(Element and text location data)
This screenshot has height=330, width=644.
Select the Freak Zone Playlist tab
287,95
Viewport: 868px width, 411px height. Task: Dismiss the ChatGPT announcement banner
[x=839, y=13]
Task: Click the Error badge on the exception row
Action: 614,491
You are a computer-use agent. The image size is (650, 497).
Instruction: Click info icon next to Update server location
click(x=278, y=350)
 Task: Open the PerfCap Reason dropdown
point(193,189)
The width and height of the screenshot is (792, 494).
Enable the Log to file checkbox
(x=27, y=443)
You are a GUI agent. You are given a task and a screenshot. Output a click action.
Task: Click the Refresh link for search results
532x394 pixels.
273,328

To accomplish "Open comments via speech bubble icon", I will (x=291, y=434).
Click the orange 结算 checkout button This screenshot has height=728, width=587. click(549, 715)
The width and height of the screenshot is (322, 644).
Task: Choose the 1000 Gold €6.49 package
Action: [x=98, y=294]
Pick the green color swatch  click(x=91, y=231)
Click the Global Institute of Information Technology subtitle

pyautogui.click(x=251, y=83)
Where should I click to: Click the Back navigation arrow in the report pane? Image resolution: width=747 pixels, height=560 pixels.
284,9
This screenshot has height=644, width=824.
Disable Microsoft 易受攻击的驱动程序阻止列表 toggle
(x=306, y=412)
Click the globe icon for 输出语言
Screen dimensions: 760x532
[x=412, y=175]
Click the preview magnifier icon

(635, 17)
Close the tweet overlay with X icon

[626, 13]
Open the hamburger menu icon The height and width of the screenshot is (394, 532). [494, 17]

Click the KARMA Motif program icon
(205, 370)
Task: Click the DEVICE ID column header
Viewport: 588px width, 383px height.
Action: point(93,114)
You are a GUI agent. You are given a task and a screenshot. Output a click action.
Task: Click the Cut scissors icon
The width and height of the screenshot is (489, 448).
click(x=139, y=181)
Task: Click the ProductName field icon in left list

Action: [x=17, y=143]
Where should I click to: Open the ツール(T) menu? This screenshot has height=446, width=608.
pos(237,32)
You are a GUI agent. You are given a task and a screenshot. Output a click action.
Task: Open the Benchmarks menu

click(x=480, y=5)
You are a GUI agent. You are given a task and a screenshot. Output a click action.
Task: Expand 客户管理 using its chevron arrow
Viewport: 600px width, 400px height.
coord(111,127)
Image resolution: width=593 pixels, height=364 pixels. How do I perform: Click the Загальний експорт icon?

[Your instructions]
Rewrite everything from "Click the orange" down to "click(x=480, y=5)", putting "dropdown" in place of "menu" and leaving the rest unchanged.

[Response to this exercise]
Click the orange 结算 checkout button This screenshot has height=728, width=587. click(549, 715)
The width and height of the screenshot is (322, 644).
Task: Choose the 1000 Gold €6.49 package
Action: [x=98, y=294]
Pick the green color swatch  click(x=91, y=231)
Click the Global Institute of Information Technology subtitle

pyautogui.click(x=251, y=83)
Where should I click to: Click the Back navigation arrow in the report pane? Image resolution: width=747 pixels, height=560 pixels.
284,9
This screenshot has height=644, width=824.
Disable Microsoft 易受攻击的驱动程序阻止列表 toggle
(x=306, y=412)
Click the globe icon for 输出语言
Screen dimensions: 760x532
[x=412, y=175]
Click the preview magnifier icon

(635, 17)
Close the tweet overlay with X icon

[626, 13]
Open the hamburger dropdown icon The height and width of the screenshot is (394, 532). [494, 17]

Click the KARMA Motif program icon
(205, 370)
Task: Click the DEVICE ID column header
Viewport: 588px width, 383px height.
Action: point(93,114)
You are a GUI agent. You are given a task and a screenshot. Output a click action.
Task: Click the Cut scissors icon
The width and height of the screenshot is (489, 448).
click(x=139, y=181)
Task: Click the ProductName field icon in left list

Action: [x=17, y=143]
Where should I click to: Open the ツール(T) dropdown? This screenshot has height=446, width=608.
pos(237,32)
You are a GUI agent. You are given a task and a screenshot. Output a click action.
Task: Open the Benchmarks dropdown

click(x=480, y=5)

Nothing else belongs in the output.